ヴィルは表情を和らげ、手を胸に当てて敬礼した。
それから改めてクリストフに向き直る。

「必ず、アナ様をあの谷へ送り届けること」

「あんたに言われなくても、初めからそのつもりだよ」

クリストフがぶっきらぼうに応えた。
しかしヴィルはその言葉と態度の奥底にちらつくものを信じることにしたのだ。
どこの馬の骨ともわからない男にアナを任せるのは気が引けることだったが、巻き込まれたとは言え、ここに至るまでアナを助け、守ってきたのもまたこの男なのだ。
ソリの弁償もあると言う。アナを山に置き去りにしてきたり、ひどいことはしないはずだ。

ヴィルはオラフとスヴェンにも別れを告げると、もと来た道を引き返すように駆け出した。
彼らの姿が見えなくなったところで足を止め、落ちてきた崖を見上げるが、60mを超えるこの断崖は、ちょっと登れそうにない……。

「っ、」

ヴィルが胸を押さえ、片膝をついた。
手足の末端が凍え、感覚がなくなってきている……。

「戻らなくちゃ……」

バチバチッと周囲に小さな雷が漏れた。
ヴィルは自身を再び立ち上がらせると、また急ぎ足で駆けていった。


ノース・マウンテンの頂上は分厚い雲に覆われ、夜の帳も下り氷の宮殿は闇に包まれていた。
その中でエルサの感情を反映した宮殿は不気味に赤く光り、主を映し出していた。
妹との再会は、最悪の結果で終わった。
二度と起こすまいと思っていた災難を再び引き起こし、魔法でアナを強かに打ちのめしてしまった。
幼かった時のように、妹の命に関わるほどのダメージを与えるには至らなかったのが、せめてもの救いではあるが……。

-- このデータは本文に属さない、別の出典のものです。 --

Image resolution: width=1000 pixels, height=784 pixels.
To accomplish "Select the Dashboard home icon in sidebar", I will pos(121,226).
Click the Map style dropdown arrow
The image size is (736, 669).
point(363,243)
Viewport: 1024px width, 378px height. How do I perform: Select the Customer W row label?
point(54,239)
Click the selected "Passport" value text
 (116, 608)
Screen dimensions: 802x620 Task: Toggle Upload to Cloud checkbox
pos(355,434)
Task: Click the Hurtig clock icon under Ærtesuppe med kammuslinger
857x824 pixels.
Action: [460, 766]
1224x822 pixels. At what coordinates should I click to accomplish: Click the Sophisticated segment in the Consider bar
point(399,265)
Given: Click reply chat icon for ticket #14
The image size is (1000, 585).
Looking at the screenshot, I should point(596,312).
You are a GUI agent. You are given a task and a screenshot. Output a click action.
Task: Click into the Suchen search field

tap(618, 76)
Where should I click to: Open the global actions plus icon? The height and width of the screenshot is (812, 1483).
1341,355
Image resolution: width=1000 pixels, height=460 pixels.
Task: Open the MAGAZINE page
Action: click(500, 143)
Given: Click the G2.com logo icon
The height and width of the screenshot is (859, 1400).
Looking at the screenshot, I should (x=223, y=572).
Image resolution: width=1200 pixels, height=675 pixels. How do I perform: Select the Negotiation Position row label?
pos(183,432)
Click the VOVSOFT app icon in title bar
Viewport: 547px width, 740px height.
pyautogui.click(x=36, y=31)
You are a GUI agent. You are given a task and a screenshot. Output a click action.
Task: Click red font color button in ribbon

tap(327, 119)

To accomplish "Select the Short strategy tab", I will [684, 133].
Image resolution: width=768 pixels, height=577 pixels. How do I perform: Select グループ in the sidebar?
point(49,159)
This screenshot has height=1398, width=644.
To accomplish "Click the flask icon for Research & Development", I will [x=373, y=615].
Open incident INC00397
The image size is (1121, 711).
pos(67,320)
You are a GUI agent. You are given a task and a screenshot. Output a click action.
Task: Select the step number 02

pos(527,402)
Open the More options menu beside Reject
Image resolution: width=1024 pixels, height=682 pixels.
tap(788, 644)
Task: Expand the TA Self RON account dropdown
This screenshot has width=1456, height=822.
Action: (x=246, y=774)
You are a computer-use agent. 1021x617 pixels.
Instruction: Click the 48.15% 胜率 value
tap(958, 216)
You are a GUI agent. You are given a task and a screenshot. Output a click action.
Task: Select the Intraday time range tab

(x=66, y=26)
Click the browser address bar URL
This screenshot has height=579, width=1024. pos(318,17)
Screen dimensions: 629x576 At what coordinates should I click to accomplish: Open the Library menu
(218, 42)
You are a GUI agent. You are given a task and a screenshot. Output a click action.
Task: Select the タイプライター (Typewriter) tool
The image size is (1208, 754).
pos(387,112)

「あぁ……、しっかりしないと……。ヴィルはいないのよ……」

部屋を往ったり来たりしながら、エルサは自分に言い聞かせる。

「力を抑えるの……。
落ち着いて……落ち着いて……」

1人ぼっちで、かつて父王に教えこまれ、これまで何度となくとなえてきた呪文を呟く。
その時、背後で氷の割れる音がした。
歩みを止めて周囲を見回すと、自分の足下から氷のさざ波が立ち、四方の壁にまで這いのぼっている。
氷に誤魔化しは通用しない。
エルサが心のうちでどれほどうろたえているのか、氷はお見遠しなのだ。
小さく悲鳴を上げたエルサは、気を鎮めようと、さらに強く念じた。

「落ち着くのよ……!落ち着くのよ!」

氷のさざ波が激しい音を立てながら変化し、鋭い棘となってエルサを狙う。
その光景はまるで、13年前にオーロラの幻影で見た、赤く禍々しい記憶そのものだった――。